Several people are trying to use either SQM or my script to solve their latency issues on their networks. To help in debugging those issues, I've written a simple Julia script which will traceroute to a given site, then ping all the sites on that traceroute for a given time, and plot the latency as a time-series. Tested only on Linux running standard linux traceroute and ping tools. Though there's no reason it shouldn't work in say WSL on Windows.

it's available on master in my https://github.com/dlakelan/routerperf as juliapingplot.jl

For those of you who are having mysterious latency issues such as @segal_72 you might want to try it out to debug some of those issues. This is VERY rough and not guaranteed to work at all, so I'd appreciate some testing and feedback. I'm very happy to add a bunch of features to this as time goes on, it's complimentary to the gaming script also in the same github repo.
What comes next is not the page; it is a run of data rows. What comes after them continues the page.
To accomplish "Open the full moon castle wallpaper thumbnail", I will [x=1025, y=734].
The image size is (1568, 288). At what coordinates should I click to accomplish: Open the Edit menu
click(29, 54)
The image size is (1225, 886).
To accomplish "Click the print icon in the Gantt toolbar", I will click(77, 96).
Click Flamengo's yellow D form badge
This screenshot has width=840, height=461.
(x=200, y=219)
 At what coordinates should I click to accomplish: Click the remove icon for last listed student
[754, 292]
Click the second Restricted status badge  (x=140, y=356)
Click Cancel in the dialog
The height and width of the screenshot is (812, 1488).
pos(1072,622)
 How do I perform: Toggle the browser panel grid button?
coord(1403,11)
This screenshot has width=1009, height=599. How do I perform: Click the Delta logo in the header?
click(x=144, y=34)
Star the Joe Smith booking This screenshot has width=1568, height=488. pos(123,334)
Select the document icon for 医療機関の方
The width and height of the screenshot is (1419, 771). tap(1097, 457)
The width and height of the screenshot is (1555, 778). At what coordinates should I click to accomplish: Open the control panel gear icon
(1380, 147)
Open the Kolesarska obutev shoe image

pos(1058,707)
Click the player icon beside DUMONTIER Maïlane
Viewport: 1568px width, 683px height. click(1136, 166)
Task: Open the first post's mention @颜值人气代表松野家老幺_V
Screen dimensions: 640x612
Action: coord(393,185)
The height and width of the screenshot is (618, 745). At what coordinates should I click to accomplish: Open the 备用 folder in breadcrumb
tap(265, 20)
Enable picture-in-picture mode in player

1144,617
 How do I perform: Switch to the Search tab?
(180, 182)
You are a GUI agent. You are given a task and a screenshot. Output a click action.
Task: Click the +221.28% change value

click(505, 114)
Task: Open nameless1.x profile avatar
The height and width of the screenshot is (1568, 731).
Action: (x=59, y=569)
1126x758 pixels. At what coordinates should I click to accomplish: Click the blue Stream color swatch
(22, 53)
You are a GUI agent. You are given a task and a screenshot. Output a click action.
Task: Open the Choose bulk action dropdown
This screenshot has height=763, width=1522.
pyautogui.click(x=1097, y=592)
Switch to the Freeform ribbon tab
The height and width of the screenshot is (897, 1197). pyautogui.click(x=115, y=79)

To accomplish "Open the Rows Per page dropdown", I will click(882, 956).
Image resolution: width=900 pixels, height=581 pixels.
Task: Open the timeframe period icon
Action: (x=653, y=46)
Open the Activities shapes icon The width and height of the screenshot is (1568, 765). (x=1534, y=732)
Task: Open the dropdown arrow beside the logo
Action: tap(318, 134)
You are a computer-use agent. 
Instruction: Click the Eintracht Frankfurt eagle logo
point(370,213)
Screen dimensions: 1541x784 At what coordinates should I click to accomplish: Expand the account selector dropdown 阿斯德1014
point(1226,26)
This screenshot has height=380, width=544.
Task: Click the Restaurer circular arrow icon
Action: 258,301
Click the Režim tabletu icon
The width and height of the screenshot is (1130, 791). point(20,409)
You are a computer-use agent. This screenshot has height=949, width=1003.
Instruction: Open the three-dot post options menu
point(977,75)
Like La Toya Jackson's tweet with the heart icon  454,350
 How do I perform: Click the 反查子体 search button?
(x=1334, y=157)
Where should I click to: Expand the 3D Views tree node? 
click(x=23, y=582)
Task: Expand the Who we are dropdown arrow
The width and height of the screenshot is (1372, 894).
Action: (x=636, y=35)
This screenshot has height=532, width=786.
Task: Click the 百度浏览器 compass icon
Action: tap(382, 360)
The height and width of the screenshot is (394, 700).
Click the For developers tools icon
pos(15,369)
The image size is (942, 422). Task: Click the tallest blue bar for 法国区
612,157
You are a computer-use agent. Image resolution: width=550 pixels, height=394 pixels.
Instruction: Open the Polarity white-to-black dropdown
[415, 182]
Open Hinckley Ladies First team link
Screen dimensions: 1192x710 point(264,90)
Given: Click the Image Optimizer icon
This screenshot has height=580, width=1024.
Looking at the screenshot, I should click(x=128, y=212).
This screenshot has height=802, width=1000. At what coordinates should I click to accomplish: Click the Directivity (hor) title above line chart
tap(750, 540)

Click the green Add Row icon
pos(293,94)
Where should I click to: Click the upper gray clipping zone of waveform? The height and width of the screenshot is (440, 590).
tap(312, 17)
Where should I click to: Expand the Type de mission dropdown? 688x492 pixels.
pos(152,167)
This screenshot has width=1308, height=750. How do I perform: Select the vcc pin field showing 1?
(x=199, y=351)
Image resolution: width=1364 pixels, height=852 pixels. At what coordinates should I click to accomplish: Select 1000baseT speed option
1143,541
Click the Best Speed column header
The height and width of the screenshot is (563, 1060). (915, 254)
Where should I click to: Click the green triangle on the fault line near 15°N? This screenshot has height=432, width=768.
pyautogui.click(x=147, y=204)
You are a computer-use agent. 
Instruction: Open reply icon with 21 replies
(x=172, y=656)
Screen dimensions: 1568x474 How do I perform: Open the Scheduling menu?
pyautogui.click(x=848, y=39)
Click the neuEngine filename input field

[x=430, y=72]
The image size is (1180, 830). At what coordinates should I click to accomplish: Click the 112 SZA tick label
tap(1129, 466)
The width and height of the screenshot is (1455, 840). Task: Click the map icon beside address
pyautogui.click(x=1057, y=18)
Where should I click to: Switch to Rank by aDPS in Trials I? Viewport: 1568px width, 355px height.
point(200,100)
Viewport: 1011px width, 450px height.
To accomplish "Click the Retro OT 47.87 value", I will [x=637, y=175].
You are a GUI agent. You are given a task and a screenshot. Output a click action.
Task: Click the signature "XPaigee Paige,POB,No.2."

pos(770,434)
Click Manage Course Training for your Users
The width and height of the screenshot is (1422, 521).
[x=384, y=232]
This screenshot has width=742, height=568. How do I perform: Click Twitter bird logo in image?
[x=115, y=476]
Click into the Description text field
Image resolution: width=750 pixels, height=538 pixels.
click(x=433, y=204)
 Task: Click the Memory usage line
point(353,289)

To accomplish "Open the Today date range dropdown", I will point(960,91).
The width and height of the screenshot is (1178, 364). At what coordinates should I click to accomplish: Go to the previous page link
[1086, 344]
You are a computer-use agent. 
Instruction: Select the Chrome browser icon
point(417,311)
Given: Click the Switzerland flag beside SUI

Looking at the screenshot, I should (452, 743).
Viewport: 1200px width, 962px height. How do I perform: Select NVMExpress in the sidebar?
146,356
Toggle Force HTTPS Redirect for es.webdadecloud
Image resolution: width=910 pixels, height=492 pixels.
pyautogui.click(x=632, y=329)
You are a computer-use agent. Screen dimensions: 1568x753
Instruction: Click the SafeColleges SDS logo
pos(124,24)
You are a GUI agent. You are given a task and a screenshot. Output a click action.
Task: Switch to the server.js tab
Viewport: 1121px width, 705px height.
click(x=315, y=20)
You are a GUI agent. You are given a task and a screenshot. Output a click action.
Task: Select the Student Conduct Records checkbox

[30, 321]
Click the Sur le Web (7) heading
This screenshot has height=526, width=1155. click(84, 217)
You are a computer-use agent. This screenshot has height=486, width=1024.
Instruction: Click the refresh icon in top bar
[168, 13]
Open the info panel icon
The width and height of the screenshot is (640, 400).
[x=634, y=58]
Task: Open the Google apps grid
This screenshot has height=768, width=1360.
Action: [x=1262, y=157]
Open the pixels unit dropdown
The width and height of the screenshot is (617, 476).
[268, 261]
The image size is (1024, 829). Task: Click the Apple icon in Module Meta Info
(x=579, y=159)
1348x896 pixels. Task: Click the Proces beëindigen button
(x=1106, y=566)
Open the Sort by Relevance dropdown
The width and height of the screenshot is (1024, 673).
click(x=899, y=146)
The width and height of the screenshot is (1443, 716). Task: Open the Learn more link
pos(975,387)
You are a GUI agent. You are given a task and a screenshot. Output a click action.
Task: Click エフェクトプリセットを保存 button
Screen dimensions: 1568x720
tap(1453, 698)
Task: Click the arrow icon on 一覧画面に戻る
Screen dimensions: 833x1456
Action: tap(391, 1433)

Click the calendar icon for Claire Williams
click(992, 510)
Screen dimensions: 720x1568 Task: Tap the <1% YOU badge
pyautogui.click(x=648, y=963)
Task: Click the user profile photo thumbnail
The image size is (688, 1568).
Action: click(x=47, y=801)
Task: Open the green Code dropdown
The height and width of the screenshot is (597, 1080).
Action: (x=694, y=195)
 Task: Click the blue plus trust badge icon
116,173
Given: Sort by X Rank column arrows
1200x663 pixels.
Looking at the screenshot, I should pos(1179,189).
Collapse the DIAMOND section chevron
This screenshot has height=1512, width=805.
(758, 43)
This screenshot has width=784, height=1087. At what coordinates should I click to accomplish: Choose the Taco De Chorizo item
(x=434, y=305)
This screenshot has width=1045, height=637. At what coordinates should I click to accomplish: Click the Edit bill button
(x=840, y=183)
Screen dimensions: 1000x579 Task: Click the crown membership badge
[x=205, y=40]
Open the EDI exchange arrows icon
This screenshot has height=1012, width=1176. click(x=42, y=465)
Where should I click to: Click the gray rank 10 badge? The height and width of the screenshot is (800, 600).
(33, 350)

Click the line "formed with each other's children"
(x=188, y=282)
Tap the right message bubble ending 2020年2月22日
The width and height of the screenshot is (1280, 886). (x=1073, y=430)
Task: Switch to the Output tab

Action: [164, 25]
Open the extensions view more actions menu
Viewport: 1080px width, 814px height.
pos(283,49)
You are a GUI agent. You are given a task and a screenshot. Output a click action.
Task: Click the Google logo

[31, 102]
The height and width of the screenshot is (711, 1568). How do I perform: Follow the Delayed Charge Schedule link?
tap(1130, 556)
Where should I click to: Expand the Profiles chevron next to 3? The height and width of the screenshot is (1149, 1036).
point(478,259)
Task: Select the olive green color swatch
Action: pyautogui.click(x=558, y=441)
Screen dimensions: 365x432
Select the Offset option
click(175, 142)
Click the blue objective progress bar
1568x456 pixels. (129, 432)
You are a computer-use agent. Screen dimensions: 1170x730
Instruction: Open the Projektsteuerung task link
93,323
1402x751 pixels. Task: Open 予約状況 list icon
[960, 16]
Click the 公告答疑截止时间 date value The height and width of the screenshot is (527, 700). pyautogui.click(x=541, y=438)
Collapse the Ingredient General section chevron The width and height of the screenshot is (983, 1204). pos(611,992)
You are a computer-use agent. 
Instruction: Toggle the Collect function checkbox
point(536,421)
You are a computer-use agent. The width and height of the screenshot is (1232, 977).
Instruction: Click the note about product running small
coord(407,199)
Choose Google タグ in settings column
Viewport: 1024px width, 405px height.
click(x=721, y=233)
To use it, you'll need to download Julia 1.7-rc1 at https://julialang.org/downloads/ and then run julia at the command line, and have it load the script. The first time you run, you'll want to uncomment the first few lines which makes julia grab the needed packages from the julia package server.

cd into the directory where you've grabbed my file, then run julia at the command line... then at the julia> prompt type as follows:

julia> include("juliapingplot.jl")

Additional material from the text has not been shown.